The movie was intriguing, although not top rate, and I enjoyed Pearce as Meegeren. He made the film, and seemed very swishy, although he wasn't queer and did have a wife.

The film captured the grimness and postwar persecution of Holland very well. I was reminded of Black Book (2007), another film about wartime Holland, also showing an ambiguous relationship between Jews, the SS, and Dutch.

As a film about WWII art, I liked it better then The Woman in Gold, a film about Klimt and his painting, recovered by a jewish woman from the Austrians...pretty soppy, with the character doing all the jewish character traits from 'loving, full of life yenta' to noble defender against the poor jews. The Last Vermeer was more watchable.

One thing: couldn't Piller have gotten a better hat? The British uniforms always have lousy, ill-fitting hats looking like pancakes with visors. They need to work on that.
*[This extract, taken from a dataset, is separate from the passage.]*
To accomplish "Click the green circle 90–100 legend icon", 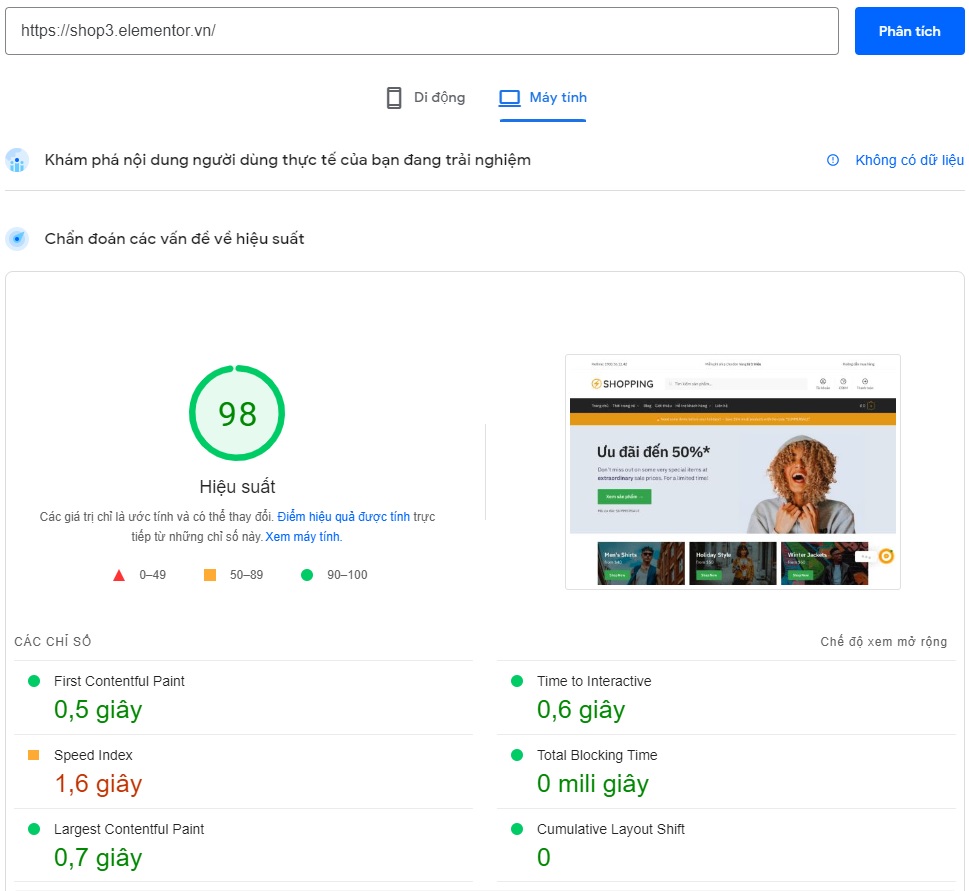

It was an okay movie. What interests me as much is going to a movie theater these days. This was an AMC theater with four screens, and only twelve people were in the entire theater. TWELVE. They can't go on like this, and I agree with Andrew Anglin that movie going as we know it is over.

I read somewhere AMC is almost ready to close up. I think they're hoping Wonder Woman 1984 will save them. Lots of Luck on that.

Also, at AMC, I was required to fill out a form giving my name and address so I could tracked if any Covid cases came up at the showing...one with me and two other people in the audience twenty feet apart. I gave a phony name and number. I don't those bastards putting me in a file.